API Connect

API Connect

Join this online group to communicate across IBM product users and experts by sharing advice and best practices with peers and staying up to date regarding product enhancements.

 View Only
  • 1.  Streaming support in API Connect

    Posted Mon November 04, 2024 10:55 AM

    I am wondering does IBM API connect support API requests that would stream the data contents in the request.

    The use case is a file upload, for very large files [200MB+], to enable the call to stream thru API Connect to the backend, without building up its runtime memory too much while doing so.

    e.g:

     curl -vvv -H "Content-Type: application/octet-stream" -X POST -T data.bin <APIC API ENDPOINT>

    The default behavior, for a simple PoC example, shows that the curl upload hangs during the upload, the DP memory grows, and only once the whole file is uploaded to the APIC side is the backend invoked and file passed.


    As far as I understood, the underlying DP can support this, but how can the api/apic configuration be set to levrage it?
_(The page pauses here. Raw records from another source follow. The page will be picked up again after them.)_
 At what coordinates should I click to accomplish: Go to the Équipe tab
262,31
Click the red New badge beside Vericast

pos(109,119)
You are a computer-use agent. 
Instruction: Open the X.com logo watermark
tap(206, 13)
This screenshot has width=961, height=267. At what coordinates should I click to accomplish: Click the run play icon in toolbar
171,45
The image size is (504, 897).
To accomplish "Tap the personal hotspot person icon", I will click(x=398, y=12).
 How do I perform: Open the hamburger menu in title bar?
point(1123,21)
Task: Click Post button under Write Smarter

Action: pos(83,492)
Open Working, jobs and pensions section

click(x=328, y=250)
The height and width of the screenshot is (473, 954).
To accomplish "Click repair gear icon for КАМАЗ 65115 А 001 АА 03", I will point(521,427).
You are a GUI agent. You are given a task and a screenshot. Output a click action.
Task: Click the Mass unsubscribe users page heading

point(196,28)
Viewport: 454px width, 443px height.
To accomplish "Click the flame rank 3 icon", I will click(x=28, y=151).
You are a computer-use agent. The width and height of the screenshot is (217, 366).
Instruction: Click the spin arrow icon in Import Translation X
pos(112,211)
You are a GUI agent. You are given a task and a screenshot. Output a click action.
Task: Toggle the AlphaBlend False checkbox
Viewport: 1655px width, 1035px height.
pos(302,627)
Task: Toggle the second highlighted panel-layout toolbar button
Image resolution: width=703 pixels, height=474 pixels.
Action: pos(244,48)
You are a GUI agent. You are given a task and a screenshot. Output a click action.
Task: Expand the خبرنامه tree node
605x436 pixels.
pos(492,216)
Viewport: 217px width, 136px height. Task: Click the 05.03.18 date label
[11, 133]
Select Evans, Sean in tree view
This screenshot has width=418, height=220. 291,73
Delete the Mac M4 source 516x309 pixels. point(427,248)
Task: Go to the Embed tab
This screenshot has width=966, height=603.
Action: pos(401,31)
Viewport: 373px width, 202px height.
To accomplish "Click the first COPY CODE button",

    ------------------------------
    Vid Romac
    ------------------------------


  • 2.  RE: Streaming support in API Connect

    Posted Mon November 04, 2024 03:35 PM

    Hi Vid,
    Yes, streaming is enabled in an API Gateway API by default.  You can explicitly specify buffering by specifying x-ibm-configuration.buffering with a value of true.  If streamed, what will read data off of the stream within the API assembly execution is a parse policy or a GatewayScript that does a context.message.body.readAsXXXX function.  Without those, if you execute an invoke policy should be reading from the stream and writing that to your backend server.  So a first question is what does your API look like from a policy perspective?  That's quite a large file to be posting to the gateway, and eventually the API will need to read from the stream to write to your backend.  What you perceive as buffering might simply be a very fast execution of API policies before the data needs to be consumed, and memory growth could be explained by DataPower reading from the stream faster than the data can be pushed out onto the network. That's definitely an educated guess on my part, so it might be worthwhile to open a PMR to get a detailed explanation.
    Best Regards,
    Steve Linn



    ------------------------------
    Steve Linn
    Senior Consulting I/T Specialist
    IBM
    ------------------------------



  • 3.  RE: Streaming support in API Connect

    Posted Tue November 05, 2024 03:44 AM

    My API assembly is bare-bone for the PoC, only contains the invoke step:

      assembly:
        execute:
          - invoke:
              target-url: $(service-url)
            verb: POST

    I disagree that this is only perceived as buffering, as I've tested it with various file sizes [50, 500, 5000MB] and each takes longer to process [as well as a larger memory footprint on DP], after which it declines as the back-end is currently a mock service. So APIC waits for the whole file before calling it, which then gets denied. If it were streaming, my expectation is that no matter if the file is 1MB or 1000MB, the deny should come as soon as possible. 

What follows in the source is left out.